Karen Pommeroy: Are you saying that the death of one species is less tragic than another?
Donnie: Of course. The rabbit's not like us. It has no... keen look at something in the mirror, it has no history books, no photographs, no knowledge of sorrow or regret... I mean, I'm sorry, Miss Pommeroy, don't get me wrong; y'know, I like rabbits and all. They're cute and they're horny. And if you're cute and you're horny, then you're probably happy, in that you don't know who you are and why you're even alive. And you just wanna' have sex, as many times as possible, before you die... I mean, I just don't see the point in crying over a dead rabbit! Y'know, who... who never even feared death to begin with.
Frank: 28 days... six hours... 42 minutes... 12 seconds. That... is when the world... will end.
Donnie: Do you want your sister to lose weight? Tell her to get off the couch, stop eating twinkies and maybe go out for field hockey. You know what? No one ever knows what they want to be when they grow up. You know it takes a little, little while to find that out, right, Jim? And you... yeah, you. Sick of some jerk shoving your head down the toilet? Well, you know what? Maybe... you should lift some weights, or uh, take a karate lesson and the next time he's tries to do it, you kick him in the balls.

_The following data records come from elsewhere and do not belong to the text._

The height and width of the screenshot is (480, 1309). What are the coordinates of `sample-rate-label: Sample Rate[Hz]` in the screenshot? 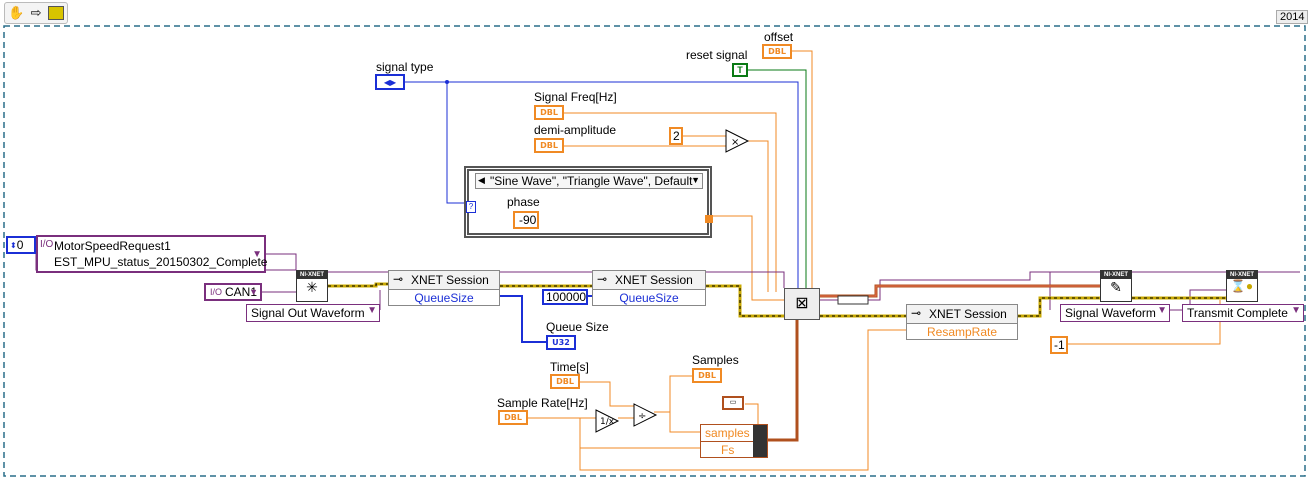 It's located at (542, 403).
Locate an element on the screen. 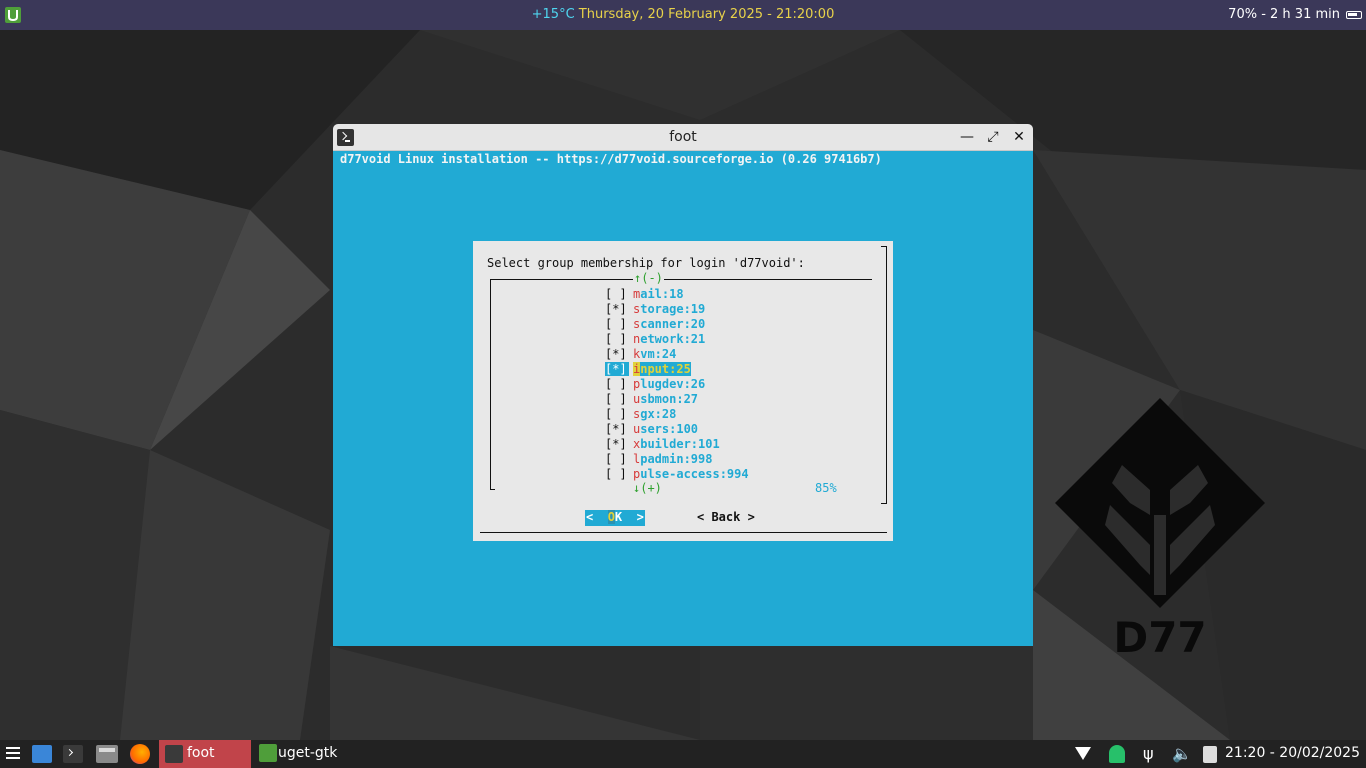 The width and height of the screenshot is (1366, 768). group-item: [ ] sgx:28 is located at coordinates (640, 414).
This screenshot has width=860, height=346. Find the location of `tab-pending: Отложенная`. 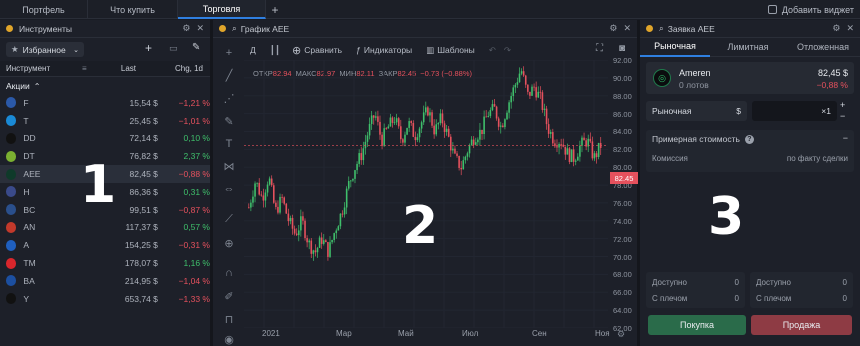

tab-pending: Отложенная is located at coordinates (823, 47).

Donnie: How can you do that?
Frank: I can do anything I want. And so can you.
[to Cherita Chen]
Donnie: I promise, that one day, everything's going to be better for you.

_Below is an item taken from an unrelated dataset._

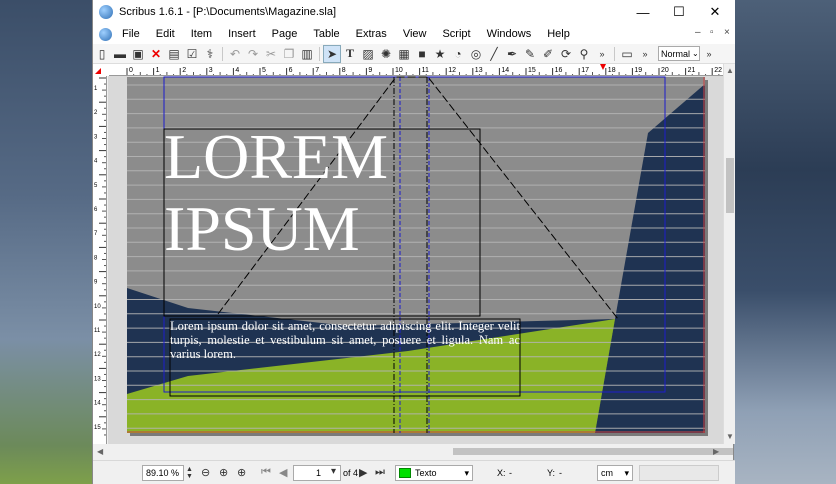 Image resolution: width=836 pixels, height=484 pixels. What do you see at coordinates (716, 452) in the screenshot?
I see `scroll-right-icon: ▶` at bounding box center [716, 452].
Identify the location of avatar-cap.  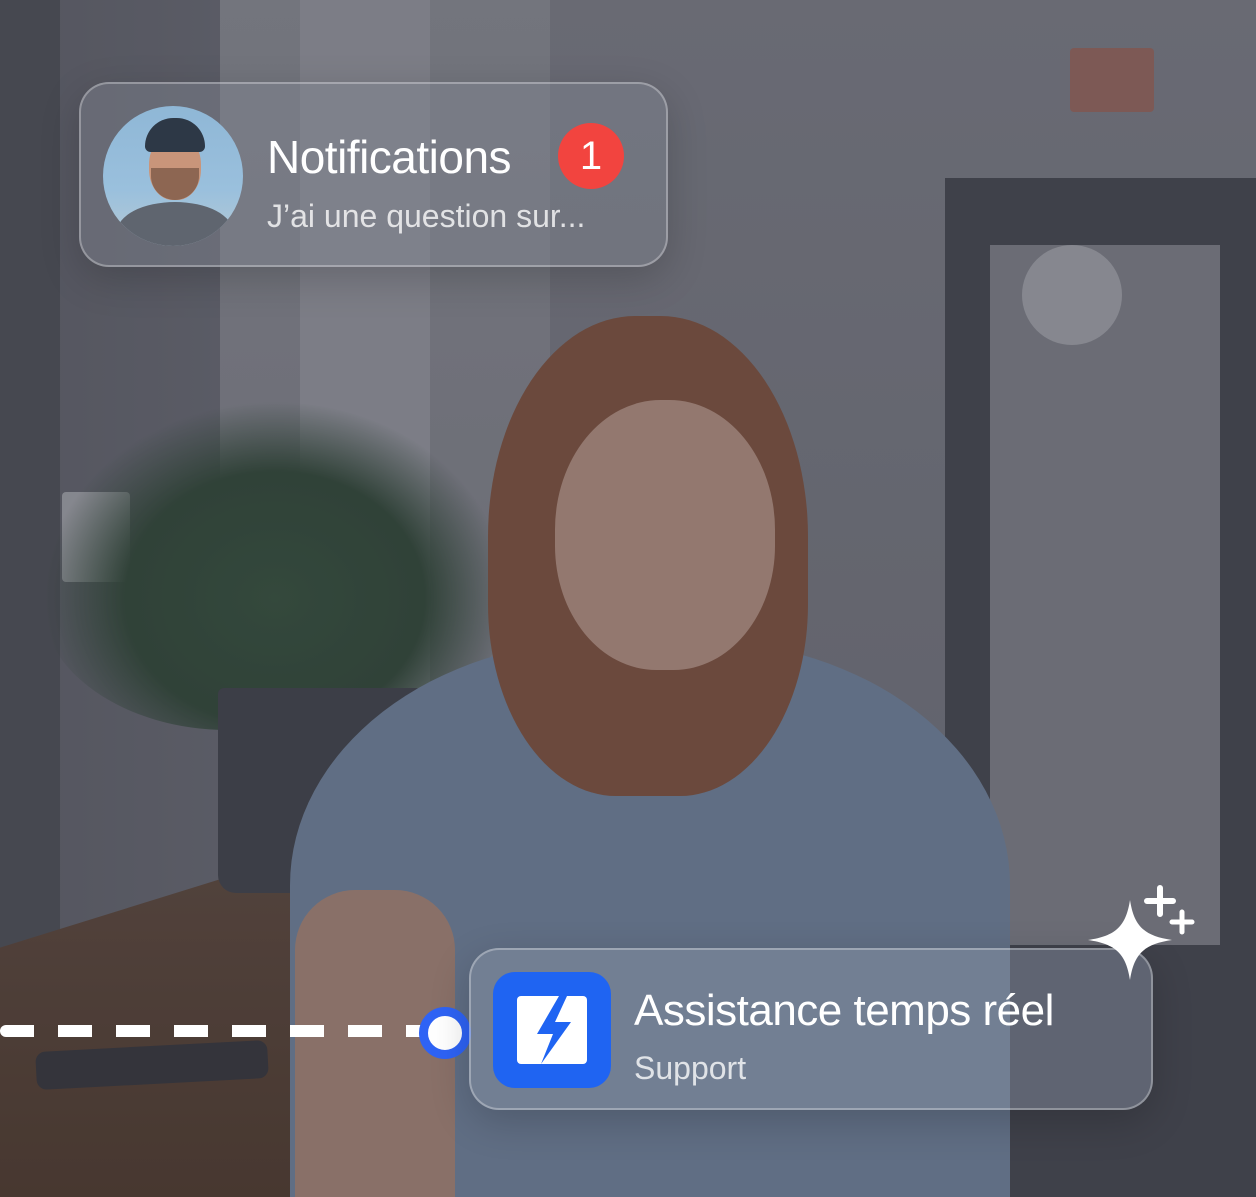
(175, 135).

Hello. I'm Rachel. We should be friends.
ABOUT ME::
MUWAHAHAH
i like acting like
a little kid. i dont
ever ever ever
wanna grow up.
i wanna find someone
thats will not grow up
with me and we can
live like little kids :]]]]
I Like Making Lists.
I'm A Bitch.
I Have Scene Hair.
I Like Liprings, And Girl Pants On Cute Boys. yuuhm.

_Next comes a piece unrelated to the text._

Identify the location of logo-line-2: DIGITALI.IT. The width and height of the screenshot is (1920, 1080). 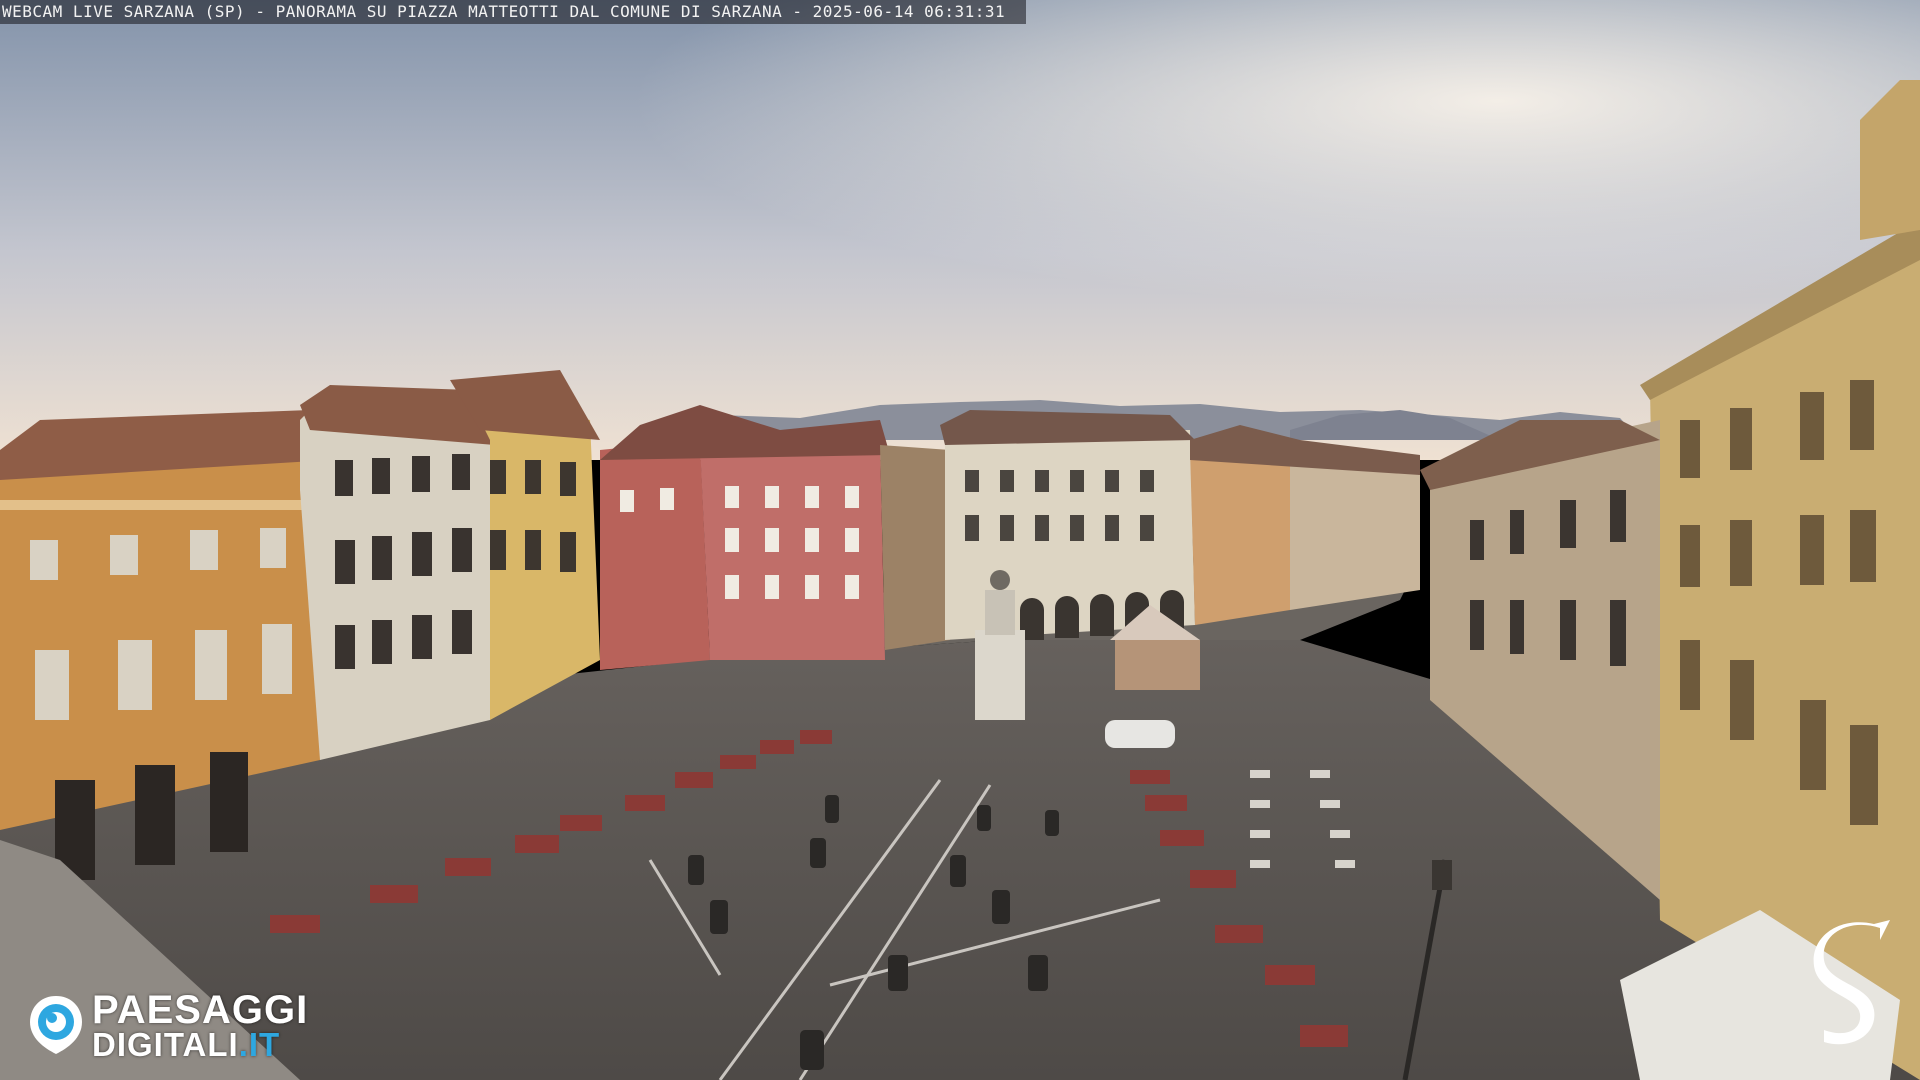
(186, 1045).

I Used To Be Love Struck, Now I'm Just Fucked Up. <3 [hollywood undead]
I Don't Like Pictures Of Me.
I Like Bonfires.
I Like Cute Boys, But Only If They're Nice. So Be Nice?
I Like My Friends. They Own Everything.
I Like Mac && Cheese.
I HATE Being Lead On, Or Two Timed. That Shit Is DIIRTYY.
I Like Backseat Goodbye, Hellogoodbye, And Bright Eyes.. Basicly, I'm A Sucker
For Anything Acoustic.
I Like Hardcore, Too.
I Like The Movie Cry Baby. It Makes Me Smile.
I Like Cute Songs. They Make Me Smile.
I Like Boys Who Write Cute Songs, They Also Make Me Smile.
I Like Things That Make Me Smile.
I Like You, You Make Me Smile.
I Have OCD. It Bugs Danny. =]
I Like Nail Polish.
I Like Sleeping.
I Like Boys.
I Like Talking On The Phone.
I Like Summer.
I Like Fall.
I'm Sick A Lot.
Alright. I'm Bored Of This.
If You Wann Know More,
IM ME - radchel lolz = AIM.
okaybyebye<3
sheimy_nash
hi there i let you the link of my band and you can
listen and add a comment if you want,thanx! just click
on the logo! href="http://www.purevolume.com/nashed"
target="_blank">
posted Feb 05
EthanAshLovesCayleighNoelle
tis is Ethan.....n how are you love??
posted Jan 20
Love Me Electric
hey there babe make sure u become a fan of my band at
www.purevolume.com/lovemeelectric !! we\'re streaming
our EP their and if ya like it go buy it at
smartpunk.com and use LETITSNOW07 as a discount code to
get %15 off. :o)
posted Dec 06
Dinoseatrainbows.
Helloooooo.My name\'s Kristinn. :)
posted Oct 21
Dinoseatrainbows.
Helloooooo.My name\'s Kristinn. :)
posted Oct 21
CancerGirl
Hey hows you? :D
posted Oct 16
x_paperheart
hi
posted Sep 23
cass lamison
i love the perks of being a wallflower.its the best.